In the early 1970s, Mishima turned to ceramics as a primary medium and began rolling sheets of clay (reminiscent of the dough used for udon noodles) and silkscreened newsprint images with ceramic transfer sheets, which she then glazed. She found that this medium could replicate stacked, rolled, or crumpled newspapers as well as manufactured products such as soda bottles, cardboard fruit boxes, and waste bins filled with cans. Inspired by watching a rice bowl break, Mishima often referred to these works as “breakable printed matter,” infusing them with deadpan humor.

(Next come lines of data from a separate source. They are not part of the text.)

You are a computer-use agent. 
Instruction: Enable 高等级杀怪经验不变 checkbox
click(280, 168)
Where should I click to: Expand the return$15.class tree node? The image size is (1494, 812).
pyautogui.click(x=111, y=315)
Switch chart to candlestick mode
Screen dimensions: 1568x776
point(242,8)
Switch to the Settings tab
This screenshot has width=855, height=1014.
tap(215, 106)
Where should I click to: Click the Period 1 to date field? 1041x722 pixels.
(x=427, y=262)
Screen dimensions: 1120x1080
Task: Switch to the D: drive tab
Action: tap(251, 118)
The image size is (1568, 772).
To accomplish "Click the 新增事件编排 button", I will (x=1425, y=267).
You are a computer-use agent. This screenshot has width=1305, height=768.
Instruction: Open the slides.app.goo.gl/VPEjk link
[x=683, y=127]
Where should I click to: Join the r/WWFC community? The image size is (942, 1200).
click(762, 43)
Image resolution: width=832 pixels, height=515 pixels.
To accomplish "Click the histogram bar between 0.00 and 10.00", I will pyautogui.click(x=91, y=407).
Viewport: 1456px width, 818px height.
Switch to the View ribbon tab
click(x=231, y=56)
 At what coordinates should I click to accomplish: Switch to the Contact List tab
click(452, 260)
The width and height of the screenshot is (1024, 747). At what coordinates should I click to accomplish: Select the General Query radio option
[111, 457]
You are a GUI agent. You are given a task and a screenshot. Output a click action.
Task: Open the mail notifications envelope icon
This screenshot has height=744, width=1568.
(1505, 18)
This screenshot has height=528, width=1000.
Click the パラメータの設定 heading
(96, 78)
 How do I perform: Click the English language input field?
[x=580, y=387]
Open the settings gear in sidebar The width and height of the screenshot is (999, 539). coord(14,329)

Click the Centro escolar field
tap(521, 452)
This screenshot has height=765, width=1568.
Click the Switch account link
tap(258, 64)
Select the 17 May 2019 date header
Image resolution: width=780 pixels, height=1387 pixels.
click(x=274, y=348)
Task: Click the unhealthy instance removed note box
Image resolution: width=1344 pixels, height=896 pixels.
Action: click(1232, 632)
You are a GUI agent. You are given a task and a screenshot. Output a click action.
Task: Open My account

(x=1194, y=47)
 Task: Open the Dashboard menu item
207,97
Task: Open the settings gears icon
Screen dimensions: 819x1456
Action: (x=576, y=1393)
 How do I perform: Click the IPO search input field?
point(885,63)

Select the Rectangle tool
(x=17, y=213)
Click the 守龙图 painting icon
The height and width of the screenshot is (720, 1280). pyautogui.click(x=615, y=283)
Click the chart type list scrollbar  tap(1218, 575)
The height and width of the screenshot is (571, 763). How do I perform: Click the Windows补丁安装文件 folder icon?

She was careful not to make the ceramic replica too seamless and painted the details by hand. What resulted was an uncanny resemblance to the original, and yet Mishima’s objective lay in the viewer’s observation and discovery of its distinctions and the unsettling fleeting quality of information and mass consumption. As a nod to Warhol, Mishima also created ceramic cardboard boxes, but rather than an embrace of consumer culture, she employed the medium’s fragility to transform the cheap, disposable quality of the cartons into a dark fissure of modern society.

Among her most profound installations, Memory of the 20th Century (1984–2013) tracks the existential accumulation of newsprint from one hundred years, silkscreened onto 10,600 firebricks that took the artist nearly three decades to make. Mishima’s later work increasingly addressed ecologies of waste, often incorporating surplus soil, slag, and volcanic ash, along with discarded everyday items such as pots, clocks, cables and twisted scrap metal. In one of her quintessential outdoor sculptures, Another Rebirth 2005-N (2005), oversized ceramic newspapers and flyers fill a 15-foot wastebasket in Naoshima. As curator Hirokazu Tokuyama writes, “By endowing information, in the form of newspapers and flyers, with the physical mass of ceramics, she gave the information material weight and presence in the real world.” The information not only becomes permanent, but also has the elusive potential for instant destruction, an apropos metaphor for the current state of the world.

Mishima has been celebrated with institutional solo exhibitions such as the recent retrospective at Nerima Art Museum, Tokyo, Japan (2024); Museum of Modern Ceramic Art, Gifu, Japan (2023), Art Factory Jonanjima, Tokyo, Japan (2015); and Contemporary Art Museum Ise, Mie Prefecture, Japan (2004). An installation-scaled sculptural work by the artist is on permanent display at Benesse Art Site, Naoshima, Japan. Mishima was prominently featured in the lauded exhibition Another Energy: Power to Continue Challenging 16 Women Artists from around the World at the Mori Art Museum, Tokyo, Japan (2021–22). The artist’s work is represented in the permanent collections of the Art Institute of Chicago, IL; British Museum, London, UK; Brooklyn Museum, Brooklyn, New York; Centre Pompidou, Paris, France; M+, Hong Kong; Mori Art Museum, Tokyo, Japan; Minneapolis Institute of Art, Minneapolis, MN; The Museum of Contemporary Art Tokyo, Japan; The National Museum of Art, Osaka, Japan; The National Museum of Modern Art, Kyoto, Japan; and San Francisco Museum of Modern Art, San Francisco, CA, among others. A major monograph of the artist’s work, Kimiyo Mishima: Memories for the Future (Kyoto, Japan: Seigensha Art Publishing), was released in 2024 with new scholarship by Tokuyama Hirokazu (Mori Art Museum), Ito Masanobu (Nerima Art Museum), and artist Yasumasa Morimura.